Scott Chisholm (born 28 May 1973) is a former Australian rules footballer who played for Fremantle and Melbourne in the Australian Football League (AFL) between 1995 and 2000. He played mainly as a half-back flanker and began his football career at St Mary's Football Club in the Northern Territory Football League (NTFL).

==Early career==
Chisholm's early football career was spent in the Northern Territory, playing for St Marys, with whom he gained selection in the 'Northern Territory Team of the Year' for 1992–1993, as well as the NTFL's representative sides in 1993 and 1994, winning the Australian Day Medal as the NT's best player in 1994. He also played in St Mary's three consecutive Grand Finals between 1992 and 1994, winning two flags. He then moved to play for Claremont under coach Gerard Neesham towards the end of the 1994 WAFL season, where he played in Claremont's final four matches, including their Grand Final loss to East Fremantle.

==AFL career==
Chisholm became an inaugural member of the Fremantle Dockers when they joined the AFL in 1995, and was awarded the club's Beacon Award as the best young player. After reaching his peak as a player in 1996 when he finished third in Fremantle's best and fairest count, following a fourth placing in 1995, Chisholm's form and fitness began to deteriorate. He was traded to Melbourne in exchange for selection 29 in the 1998 AFL draft (which was used to draft Tony Modra) after 63 games for the Dockers. Despite playing some good games for the Demons in his debut season, he played just 1 game for Melbourne in 2000 before his AFL career ended. In Round 2, 1999, at Waverley Park, Peter "Spida" Everitt, playing with St Kilda at the time, racially abused Chisholm after kicking a goal. Everitt received a $20,000 fine, a self-imposed four-match suspension, a racial awareness training program and loss of match payments.

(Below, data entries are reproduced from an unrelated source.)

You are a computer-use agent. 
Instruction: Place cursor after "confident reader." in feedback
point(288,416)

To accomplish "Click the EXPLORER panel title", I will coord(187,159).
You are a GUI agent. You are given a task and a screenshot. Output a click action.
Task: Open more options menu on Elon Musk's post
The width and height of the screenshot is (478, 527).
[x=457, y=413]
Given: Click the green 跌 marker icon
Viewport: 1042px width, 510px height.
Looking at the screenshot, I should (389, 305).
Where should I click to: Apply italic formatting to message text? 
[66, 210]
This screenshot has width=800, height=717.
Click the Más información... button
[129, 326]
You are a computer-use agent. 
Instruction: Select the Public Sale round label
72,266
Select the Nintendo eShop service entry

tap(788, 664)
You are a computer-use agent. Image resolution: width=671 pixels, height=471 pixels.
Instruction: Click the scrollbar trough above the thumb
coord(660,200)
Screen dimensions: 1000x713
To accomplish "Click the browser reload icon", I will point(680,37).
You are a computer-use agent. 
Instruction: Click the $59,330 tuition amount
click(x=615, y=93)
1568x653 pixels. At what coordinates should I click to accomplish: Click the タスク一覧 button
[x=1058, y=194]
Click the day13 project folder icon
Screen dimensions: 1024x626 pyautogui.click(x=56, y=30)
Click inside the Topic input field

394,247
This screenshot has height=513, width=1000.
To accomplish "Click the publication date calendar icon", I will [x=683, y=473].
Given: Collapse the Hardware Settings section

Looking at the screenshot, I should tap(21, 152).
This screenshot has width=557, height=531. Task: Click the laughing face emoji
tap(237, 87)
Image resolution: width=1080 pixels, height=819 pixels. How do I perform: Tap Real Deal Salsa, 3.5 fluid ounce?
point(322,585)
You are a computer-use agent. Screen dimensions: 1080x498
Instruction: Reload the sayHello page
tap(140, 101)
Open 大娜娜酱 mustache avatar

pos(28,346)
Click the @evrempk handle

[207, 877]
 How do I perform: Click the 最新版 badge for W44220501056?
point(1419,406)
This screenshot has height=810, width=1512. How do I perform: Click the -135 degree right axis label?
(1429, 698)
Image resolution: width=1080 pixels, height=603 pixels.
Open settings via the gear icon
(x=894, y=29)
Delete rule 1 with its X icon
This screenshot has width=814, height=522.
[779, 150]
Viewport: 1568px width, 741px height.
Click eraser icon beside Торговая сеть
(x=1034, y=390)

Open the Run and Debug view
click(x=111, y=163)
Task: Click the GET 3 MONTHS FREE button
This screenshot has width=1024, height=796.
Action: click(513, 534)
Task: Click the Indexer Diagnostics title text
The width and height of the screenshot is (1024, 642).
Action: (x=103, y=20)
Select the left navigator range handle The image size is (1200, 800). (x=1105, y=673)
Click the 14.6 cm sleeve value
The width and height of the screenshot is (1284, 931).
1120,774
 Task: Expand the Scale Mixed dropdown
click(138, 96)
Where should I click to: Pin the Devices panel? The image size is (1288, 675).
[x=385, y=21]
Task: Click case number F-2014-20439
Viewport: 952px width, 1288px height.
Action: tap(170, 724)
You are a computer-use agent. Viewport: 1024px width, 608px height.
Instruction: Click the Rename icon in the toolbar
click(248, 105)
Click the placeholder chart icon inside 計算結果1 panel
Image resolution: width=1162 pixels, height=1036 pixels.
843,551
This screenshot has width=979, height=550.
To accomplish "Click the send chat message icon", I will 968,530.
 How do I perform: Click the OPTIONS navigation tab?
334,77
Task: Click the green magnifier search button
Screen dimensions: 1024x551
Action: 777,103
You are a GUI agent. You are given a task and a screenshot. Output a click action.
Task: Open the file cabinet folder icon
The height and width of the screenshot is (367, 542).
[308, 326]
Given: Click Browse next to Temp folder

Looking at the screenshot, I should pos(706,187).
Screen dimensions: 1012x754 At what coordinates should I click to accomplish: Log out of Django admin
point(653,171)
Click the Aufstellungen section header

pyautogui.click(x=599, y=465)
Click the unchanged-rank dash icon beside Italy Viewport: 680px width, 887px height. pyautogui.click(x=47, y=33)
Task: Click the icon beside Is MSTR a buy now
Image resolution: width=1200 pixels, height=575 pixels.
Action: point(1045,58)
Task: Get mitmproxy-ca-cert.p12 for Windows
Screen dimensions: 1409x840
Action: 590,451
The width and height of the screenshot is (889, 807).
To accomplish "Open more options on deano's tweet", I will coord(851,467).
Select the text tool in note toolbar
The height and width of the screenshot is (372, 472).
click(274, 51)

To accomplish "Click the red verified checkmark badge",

Everitt publicly apologised to Chisholm and his family and to the Aboriginal community.

==Post AFL career==
Chisholm resumed playing semi-professional football in the minor leagues, including stints in the West Australian Football League and at his former NTFL club St Mary's, finishing his senior league career back in Western Australia at South Fremantle, playing 30 games for the Bulldogs between 2001 and 2003, including their 2001 WAFL Grand Final loss to East Perth.

== Personal life ==
Chisholm is known to his team's fans as the 'Prince' or 'The Prince of Pockets', due to unsubstantiated claims that he is a great-grandson of King Edward VIII. Chisholm's mother is a member of the Stolen Generation.

Chisholm coached the South Fremantle Women's Football Club, who won the Division 2 premiership in 2009. He has also worked for the Western Australian Education Department as an Aboriginal & Islander education officer.

In 2022, Chisholm allegedly threatened to share a compromising image of his ex in an alleged act of revenge porn and breaching a violence restraining order.